● What to produce:
Reproduce the first line of the entries that follow and each later line, word for word, ending with the one containing "This screenshot has height=420, width=560.".

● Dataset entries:

· · · ·

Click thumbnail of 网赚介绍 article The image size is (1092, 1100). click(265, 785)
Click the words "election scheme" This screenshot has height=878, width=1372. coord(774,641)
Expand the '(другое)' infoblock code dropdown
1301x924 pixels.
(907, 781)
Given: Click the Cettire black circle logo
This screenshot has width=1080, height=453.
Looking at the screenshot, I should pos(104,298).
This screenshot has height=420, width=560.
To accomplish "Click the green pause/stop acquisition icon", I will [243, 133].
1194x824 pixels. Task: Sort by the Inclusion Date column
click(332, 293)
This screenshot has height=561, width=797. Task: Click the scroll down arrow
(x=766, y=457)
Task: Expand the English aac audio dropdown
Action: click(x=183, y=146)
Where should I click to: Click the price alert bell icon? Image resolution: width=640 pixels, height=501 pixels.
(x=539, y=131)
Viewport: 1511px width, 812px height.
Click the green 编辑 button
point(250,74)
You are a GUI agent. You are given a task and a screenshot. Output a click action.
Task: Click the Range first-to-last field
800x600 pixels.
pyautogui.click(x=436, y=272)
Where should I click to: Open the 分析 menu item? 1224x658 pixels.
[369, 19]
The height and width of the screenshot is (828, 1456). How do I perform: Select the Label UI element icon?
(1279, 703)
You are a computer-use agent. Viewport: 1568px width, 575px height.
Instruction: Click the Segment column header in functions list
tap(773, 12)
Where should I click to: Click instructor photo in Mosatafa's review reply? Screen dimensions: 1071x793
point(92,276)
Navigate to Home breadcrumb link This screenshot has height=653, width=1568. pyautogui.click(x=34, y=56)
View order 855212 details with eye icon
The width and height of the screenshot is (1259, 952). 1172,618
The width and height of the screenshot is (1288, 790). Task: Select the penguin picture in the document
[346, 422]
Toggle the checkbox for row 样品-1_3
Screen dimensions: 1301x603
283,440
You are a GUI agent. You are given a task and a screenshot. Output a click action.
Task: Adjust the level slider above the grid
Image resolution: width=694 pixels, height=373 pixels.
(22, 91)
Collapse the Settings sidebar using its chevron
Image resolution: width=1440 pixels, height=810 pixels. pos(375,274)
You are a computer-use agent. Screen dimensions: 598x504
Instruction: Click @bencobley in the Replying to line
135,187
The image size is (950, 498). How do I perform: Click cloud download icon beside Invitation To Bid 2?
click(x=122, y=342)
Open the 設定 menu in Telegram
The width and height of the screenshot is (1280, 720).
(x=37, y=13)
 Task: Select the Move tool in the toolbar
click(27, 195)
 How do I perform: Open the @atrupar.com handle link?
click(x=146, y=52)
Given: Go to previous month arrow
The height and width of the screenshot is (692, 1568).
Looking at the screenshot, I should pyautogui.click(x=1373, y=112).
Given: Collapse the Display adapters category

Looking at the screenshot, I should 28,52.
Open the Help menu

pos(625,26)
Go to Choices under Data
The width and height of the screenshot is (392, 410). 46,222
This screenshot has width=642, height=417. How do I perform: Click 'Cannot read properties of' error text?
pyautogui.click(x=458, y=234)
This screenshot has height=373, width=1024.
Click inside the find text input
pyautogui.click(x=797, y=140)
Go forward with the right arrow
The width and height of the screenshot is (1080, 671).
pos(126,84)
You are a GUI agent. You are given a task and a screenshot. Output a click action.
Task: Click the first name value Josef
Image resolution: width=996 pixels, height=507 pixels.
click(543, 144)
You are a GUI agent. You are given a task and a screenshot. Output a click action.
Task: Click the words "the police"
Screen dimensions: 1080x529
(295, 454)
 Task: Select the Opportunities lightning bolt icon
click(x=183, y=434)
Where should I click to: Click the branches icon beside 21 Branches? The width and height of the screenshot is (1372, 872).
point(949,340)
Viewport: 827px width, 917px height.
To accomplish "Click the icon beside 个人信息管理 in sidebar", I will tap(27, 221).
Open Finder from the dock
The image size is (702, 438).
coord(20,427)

· · · ·

● Solution for this exercise:
Click thumbnail of 网赚介绍 article The image size is (1092, 1100). click(265, 785)
Click the words "election scheme" This screenshot has height=878, width=1372. coord(774,641)
Expand the '(другое)' infoblock code dropdown
1301x924 pixels.
(907, 781)
Given: Click the Cettire black circle logo
This screenshot has width=1080, height=453.
Looking at the screenshot, I should pos(104,298).
This screenshot has height=420, width=560.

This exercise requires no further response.